In the picture books altered by Ferry this objectivity was already dissolved in the mixture of simple facts, sunny day depictions and superficial comments, to this frothy brew the artist adds his own fruity flavours. Ferry’s account of the history of Britain takes its lead from the Carry On films — the history plays of the 1960s and 1970s. Alongside their stock of contemporary subjects were the Romans (Carry On Cleo (1964)), Henry VIII (Carry On Henry (1971)), the Navy as they take on the Spanish Armada (Carry On Jack (1964)), Dick Turpin in Georgian Britain (Carry On Dick (1974)), and World War II (Carry On England (1976)). Unlike Shakespeare’s history plays, which include Richard III, the Carry On films revel in their inaccuracies and this is the appeal to their audiences. In Ferry’s histories the giant, chalk, hill figure of the Long Man of Wilmington has his modesty protected by an enormous leaf; and at the Roman Baths visitors are instructed that neither diving nor urinating are tolerated.

“Facts and fictions are recast in a montage that mirrors the artist’s plot”
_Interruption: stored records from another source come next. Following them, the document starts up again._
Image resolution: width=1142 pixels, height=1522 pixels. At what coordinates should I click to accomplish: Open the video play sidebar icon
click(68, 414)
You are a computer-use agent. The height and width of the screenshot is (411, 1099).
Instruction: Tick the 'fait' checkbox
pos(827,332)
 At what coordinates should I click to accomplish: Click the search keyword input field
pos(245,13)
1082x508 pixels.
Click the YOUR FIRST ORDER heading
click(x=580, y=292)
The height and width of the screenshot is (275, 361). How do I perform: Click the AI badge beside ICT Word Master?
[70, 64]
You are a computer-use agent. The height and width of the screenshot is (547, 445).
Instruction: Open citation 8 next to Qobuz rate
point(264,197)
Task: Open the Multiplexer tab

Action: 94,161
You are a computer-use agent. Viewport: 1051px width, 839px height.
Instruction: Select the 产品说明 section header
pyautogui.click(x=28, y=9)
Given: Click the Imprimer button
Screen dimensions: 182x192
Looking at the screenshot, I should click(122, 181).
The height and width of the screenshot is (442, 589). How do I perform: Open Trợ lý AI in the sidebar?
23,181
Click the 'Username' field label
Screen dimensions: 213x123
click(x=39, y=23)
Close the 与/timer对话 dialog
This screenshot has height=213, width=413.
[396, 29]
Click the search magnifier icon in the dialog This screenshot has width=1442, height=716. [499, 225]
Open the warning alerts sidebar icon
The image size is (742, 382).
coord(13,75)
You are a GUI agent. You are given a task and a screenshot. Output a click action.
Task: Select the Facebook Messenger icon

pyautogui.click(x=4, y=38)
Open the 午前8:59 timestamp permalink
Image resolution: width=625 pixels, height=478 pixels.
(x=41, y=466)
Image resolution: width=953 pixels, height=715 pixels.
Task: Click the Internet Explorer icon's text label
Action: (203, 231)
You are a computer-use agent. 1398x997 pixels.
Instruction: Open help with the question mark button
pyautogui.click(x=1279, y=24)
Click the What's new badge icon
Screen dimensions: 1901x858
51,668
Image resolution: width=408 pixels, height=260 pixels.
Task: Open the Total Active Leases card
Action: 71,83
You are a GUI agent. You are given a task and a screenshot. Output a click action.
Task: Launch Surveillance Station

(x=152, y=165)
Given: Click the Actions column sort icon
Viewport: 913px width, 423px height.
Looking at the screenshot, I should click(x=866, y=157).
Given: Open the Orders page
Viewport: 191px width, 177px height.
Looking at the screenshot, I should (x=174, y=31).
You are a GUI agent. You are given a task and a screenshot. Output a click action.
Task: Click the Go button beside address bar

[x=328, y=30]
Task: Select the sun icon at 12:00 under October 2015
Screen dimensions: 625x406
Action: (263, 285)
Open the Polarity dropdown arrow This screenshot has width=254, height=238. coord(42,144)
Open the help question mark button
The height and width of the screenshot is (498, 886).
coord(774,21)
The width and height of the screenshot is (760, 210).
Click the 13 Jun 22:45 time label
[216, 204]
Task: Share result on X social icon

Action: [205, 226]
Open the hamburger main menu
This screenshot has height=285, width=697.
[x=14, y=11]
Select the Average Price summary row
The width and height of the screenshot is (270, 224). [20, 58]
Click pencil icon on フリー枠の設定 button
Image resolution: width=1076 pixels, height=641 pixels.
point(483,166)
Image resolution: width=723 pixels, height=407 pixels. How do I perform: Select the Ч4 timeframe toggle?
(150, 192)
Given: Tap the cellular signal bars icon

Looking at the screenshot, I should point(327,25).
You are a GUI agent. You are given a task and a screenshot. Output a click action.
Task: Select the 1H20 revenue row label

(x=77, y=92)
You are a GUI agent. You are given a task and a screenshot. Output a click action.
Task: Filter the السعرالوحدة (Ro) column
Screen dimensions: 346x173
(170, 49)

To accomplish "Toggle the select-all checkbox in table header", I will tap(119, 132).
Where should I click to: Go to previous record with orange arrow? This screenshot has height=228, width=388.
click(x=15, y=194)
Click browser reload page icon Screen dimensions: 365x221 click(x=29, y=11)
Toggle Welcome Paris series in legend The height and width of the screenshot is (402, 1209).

If the facts are dumb, and the historian a propagandist, then what hope is there for history? Carr comes to a happy compromise stating that there is a reciprocal relationship between the historian and the facts. This interaction is the exchange between a present and the past: the narrator exists in his own time while his subject sits in moments gone by. Ferry’s ambition is not the production of history but the construction of art; however, like the historian the process of interaction is central. Ferry’s work exists within the context of art practice that traces its origins to Dada artists of the 1920s and is expanded upon by the Punk collagists of the 1970s. His update of this discourse is the refinement of its language, moving away from the declarative to develop a subtle and humorous eloquence. In his montages, British history is refracted by donor material from neighbouring coffee-table productions; the mundane asserts itself over the heroic, just as the tarmac of the car park covered the King.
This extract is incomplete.